|Mariner II. Image credit: NASA|
Odorless and colorless hydrogen becomes liquid, and thus dense enough to pour into rocket fuel tanks, only by cooling it to a temperature of minus 253° Celsius (C). At that temperature, hydrogen causes microscopic cracks to form in almost any material, which means that rocket engine components turn brittle. Hydrogen also gradually escapes in the form of gas from almost any tank, creating a potential explosion hazard.

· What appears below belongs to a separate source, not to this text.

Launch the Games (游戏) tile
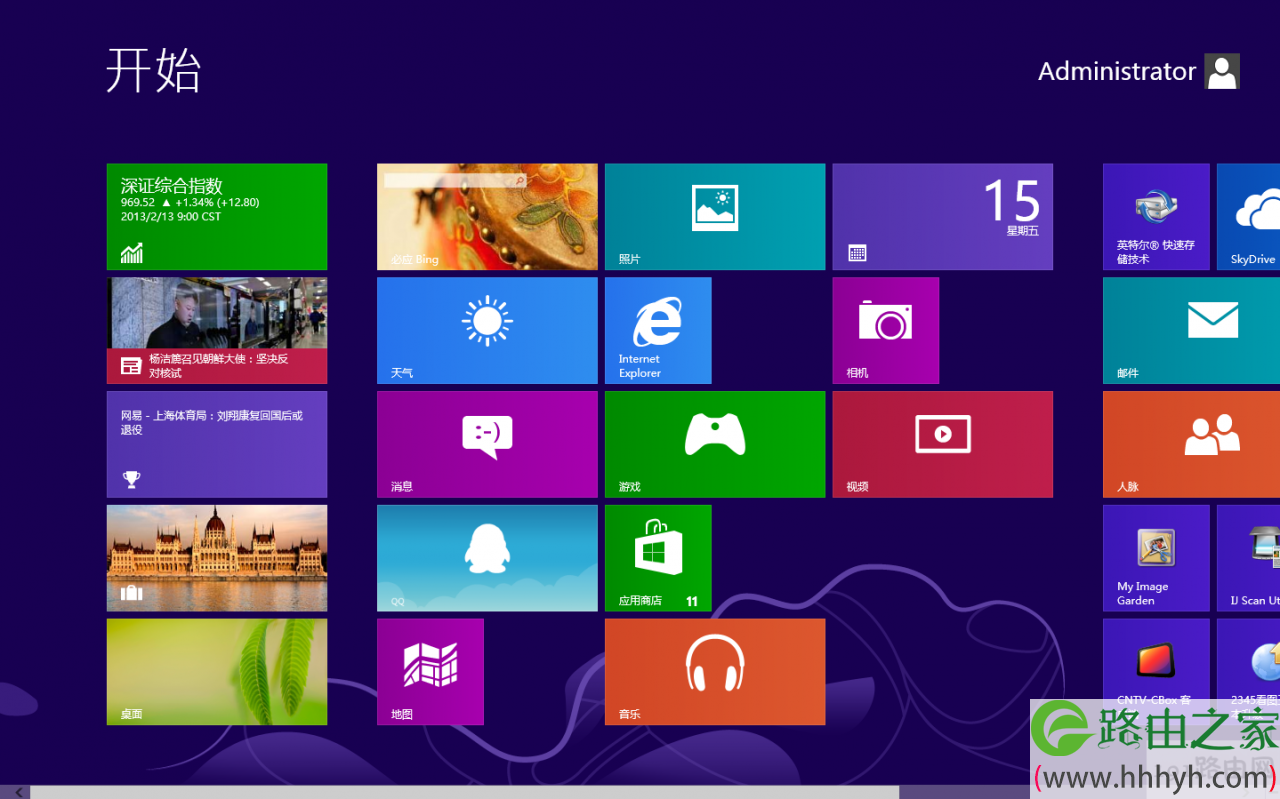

In the late 1950s, the U.S. Air Force and NASA contracted with the Convair Division of General Dynamics, makers of the Atlas missile, to build the Centaur, the world's first liquid hydrogen/liquid oxygen rocket stage. By 1960, the dual-engine Centaur had been made an essential element of planned U.S. robotic lunar and planetary programs such as Mariner and Surveyor. It also became a propulsion development test-bed for large hydrogen-fueled Saturn and Nova rockets. After President John F. Kennedy's 25 May 1961 "moon speech" before a joint session of Congress, Centaur development became a pacing item in the U.S. piloted lunar program.
Development of the Centaur did not, however, proceed smoothly. In January 1961, Pratt & Whitney, developers of the Centaur's twin RL-10 engines, halted testing on test-stands after a series of engine explosions. In early February 1961, NASA and contractor representatives met at NASA Headquarters in an urgent effort to sort out Centaur's problems.
Bracketing the Centaur meeting were a pair of rocket launches from Baikonur Cosmodrome in Central Asia. The first, on 4 February, launched a Venus flyby probe. The Soviet Union designated it "Heavy Sputnik" to hide its true nature after it failed to leave low-Earth orbit. The second, on 12 February, launched an identical probe. The Soviets named it Venera ("Venus") shortly after it departed Earth orbit.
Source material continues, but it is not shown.